• **TASK TO COMPLETE**: Return the run of lines below that opens with the line containing "Image resolution: width=1708, height=2158." and closes with the line containing "Paolo Ceccato (739, 2103)", keeping each one exact.

• **SUPPLIED MATERIAL**:
▼▼▼
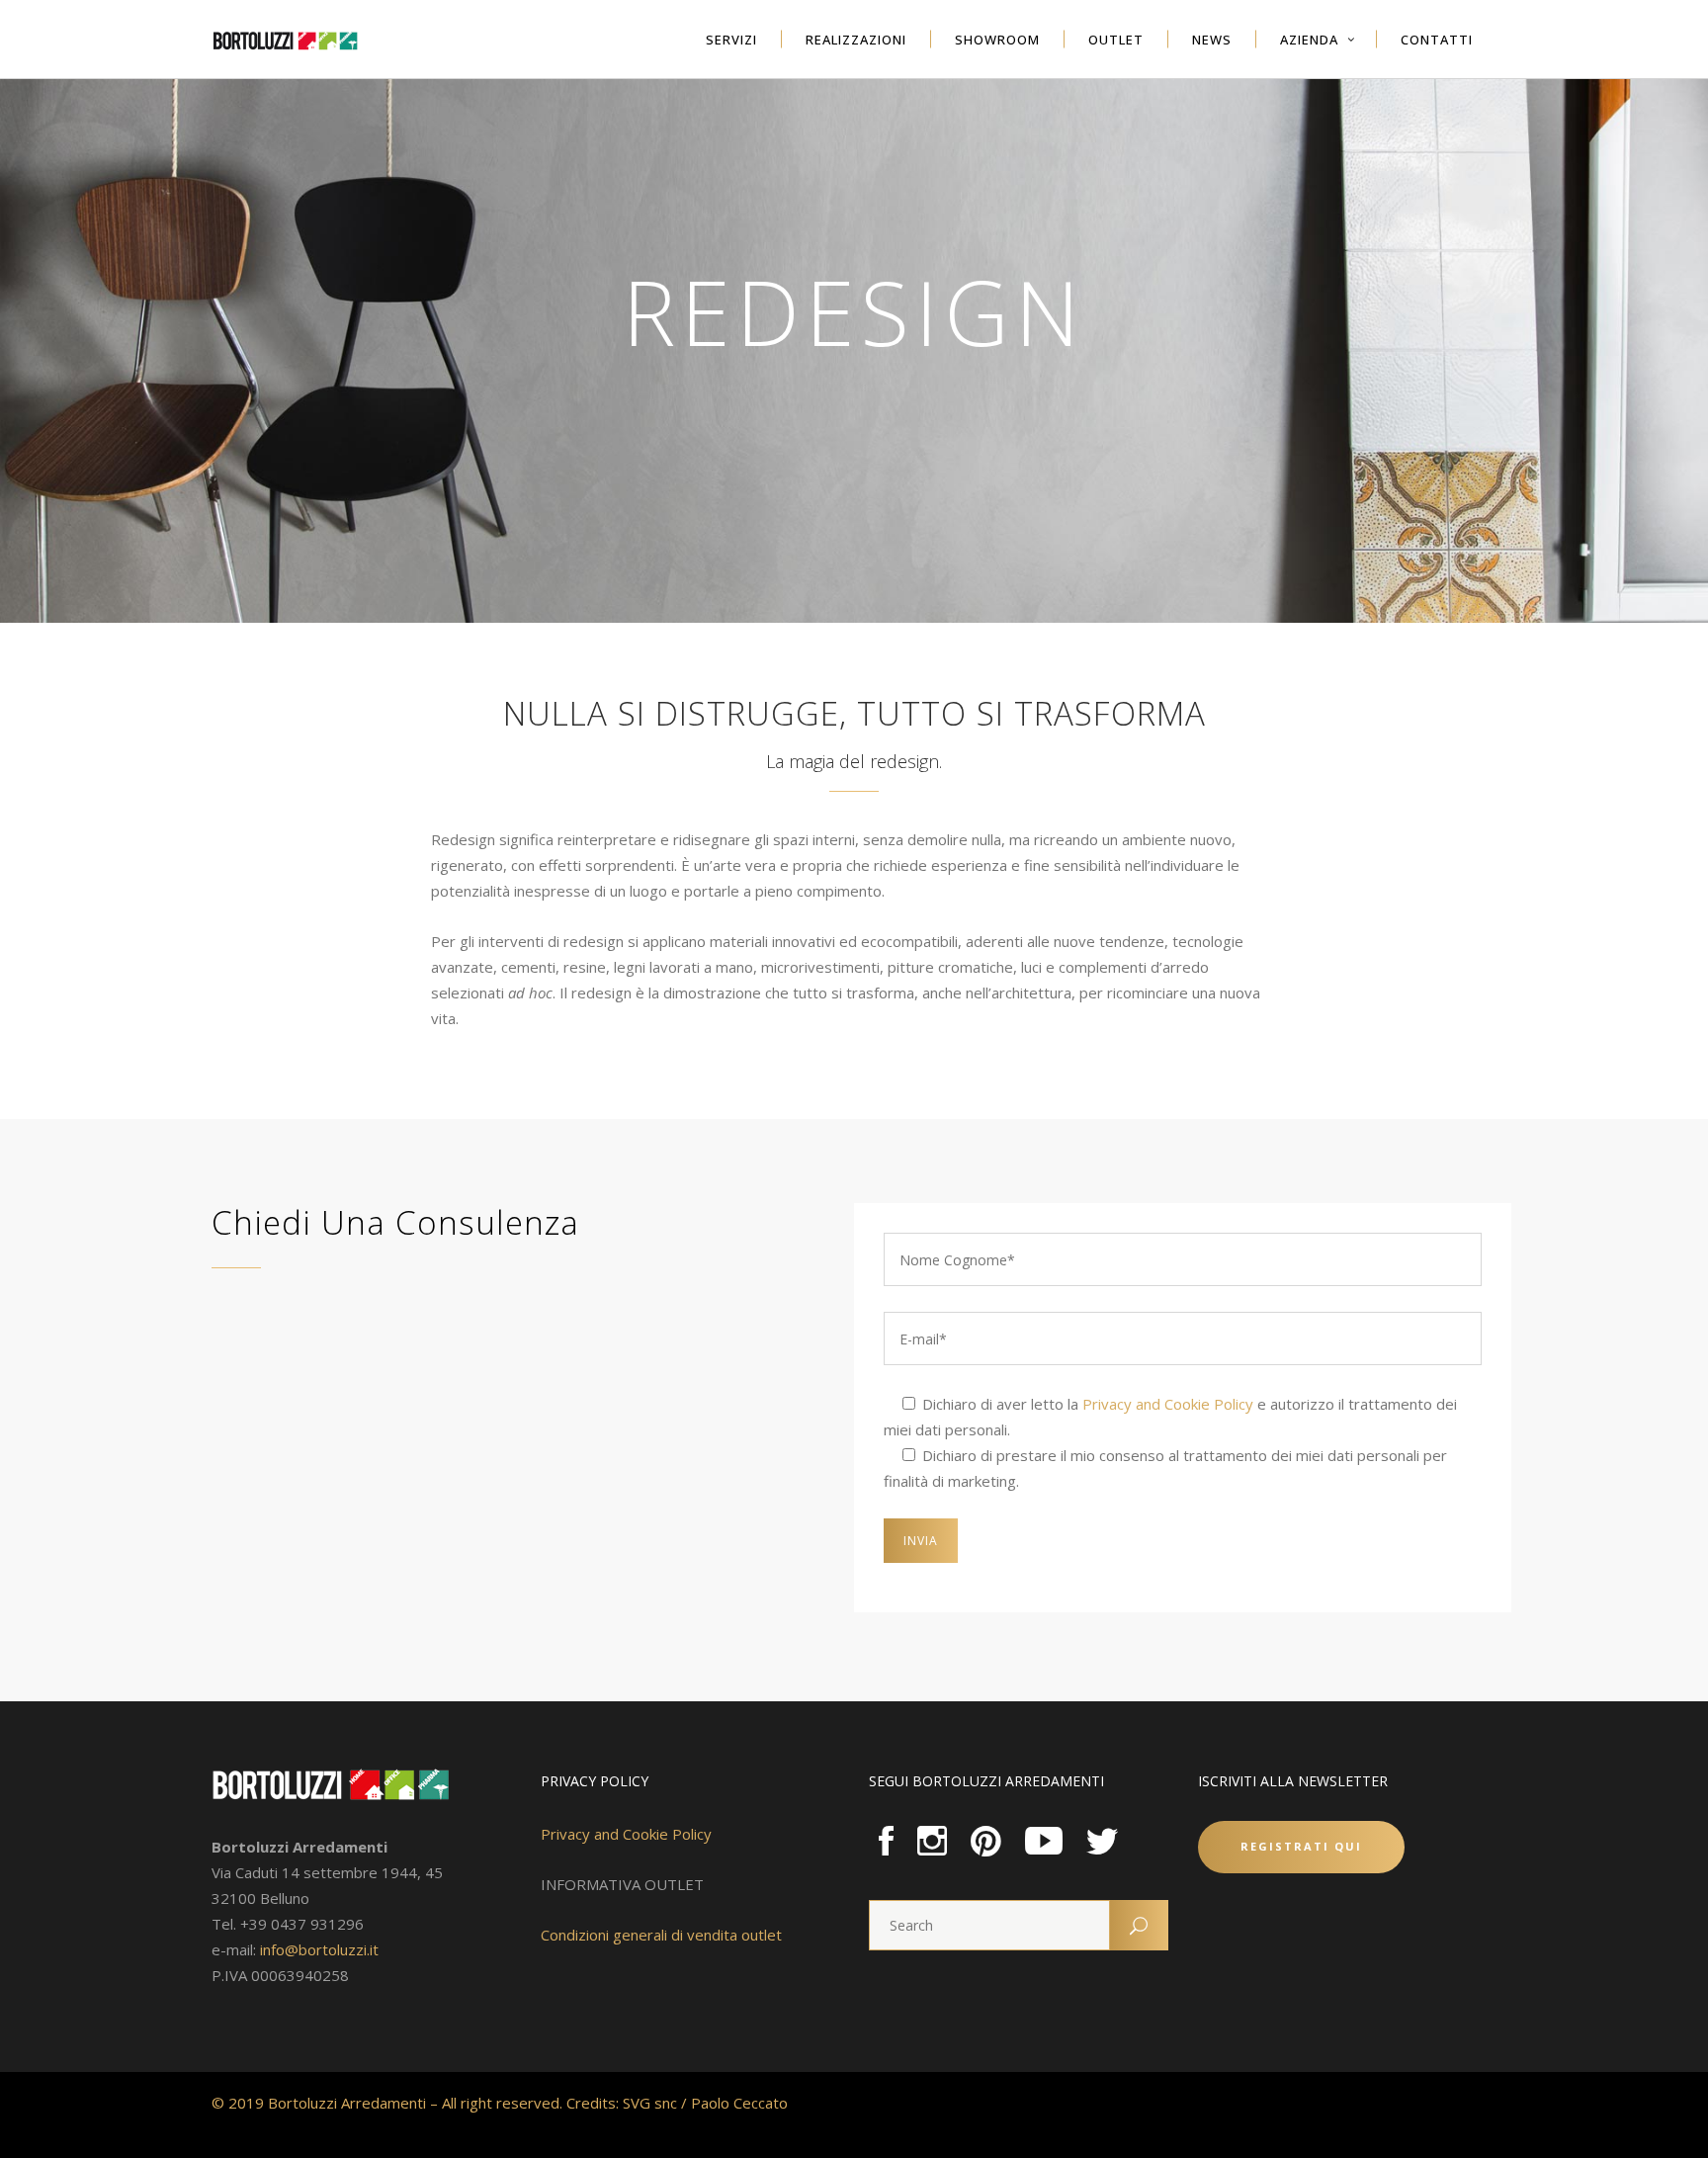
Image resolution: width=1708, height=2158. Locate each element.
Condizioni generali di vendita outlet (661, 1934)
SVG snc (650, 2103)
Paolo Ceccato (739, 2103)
▲▲▲
▼▼▼
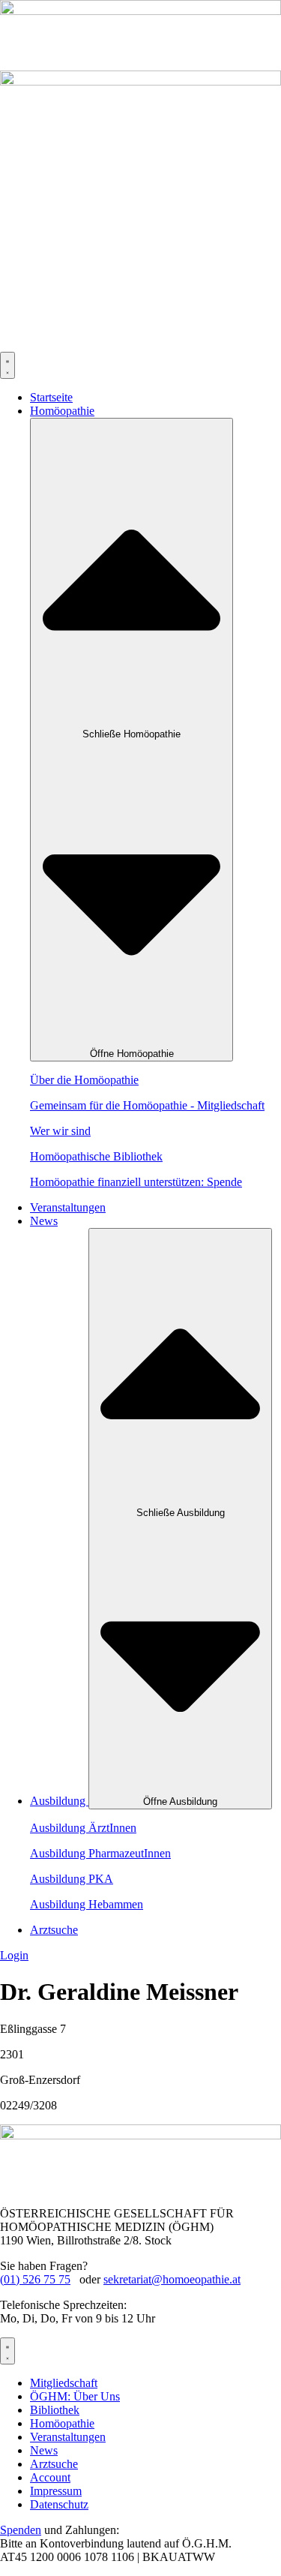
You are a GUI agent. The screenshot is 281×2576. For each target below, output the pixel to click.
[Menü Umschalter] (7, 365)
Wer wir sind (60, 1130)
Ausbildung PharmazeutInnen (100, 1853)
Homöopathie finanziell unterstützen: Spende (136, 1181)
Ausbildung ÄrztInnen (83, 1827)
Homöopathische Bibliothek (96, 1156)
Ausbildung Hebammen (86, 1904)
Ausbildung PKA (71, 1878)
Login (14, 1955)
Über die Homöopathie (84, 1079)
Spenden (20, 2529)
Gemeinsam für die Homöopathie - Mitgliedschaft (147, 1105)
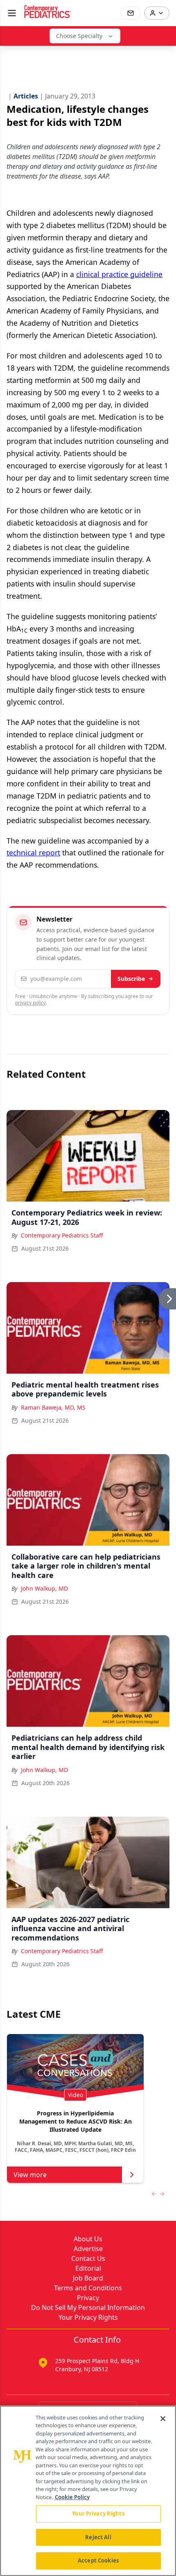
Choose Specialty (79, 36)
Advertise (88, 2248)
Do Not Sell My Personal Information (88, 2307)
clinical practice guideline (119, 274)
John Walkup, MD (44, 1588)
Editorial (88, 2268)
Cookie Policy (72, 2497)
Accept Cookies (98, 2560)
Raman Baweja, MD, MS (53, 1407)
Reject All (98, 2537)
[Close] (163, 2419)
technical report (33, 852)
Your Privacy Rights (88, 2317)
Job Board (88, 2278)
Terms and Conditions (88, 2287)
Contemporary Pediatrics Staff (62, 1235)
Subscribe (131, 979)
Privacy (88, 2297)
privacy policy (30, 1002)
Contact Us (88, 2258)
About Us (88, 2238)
▲▲▲
• **SOLVED EXERCISE**:
Image resolution: width=1708, height=2158. Locate each element.
Condizioni generali di vendita outlet (661, 1934)
SVG snc (650, 2103)
Paolo Ceccato (739, 2103)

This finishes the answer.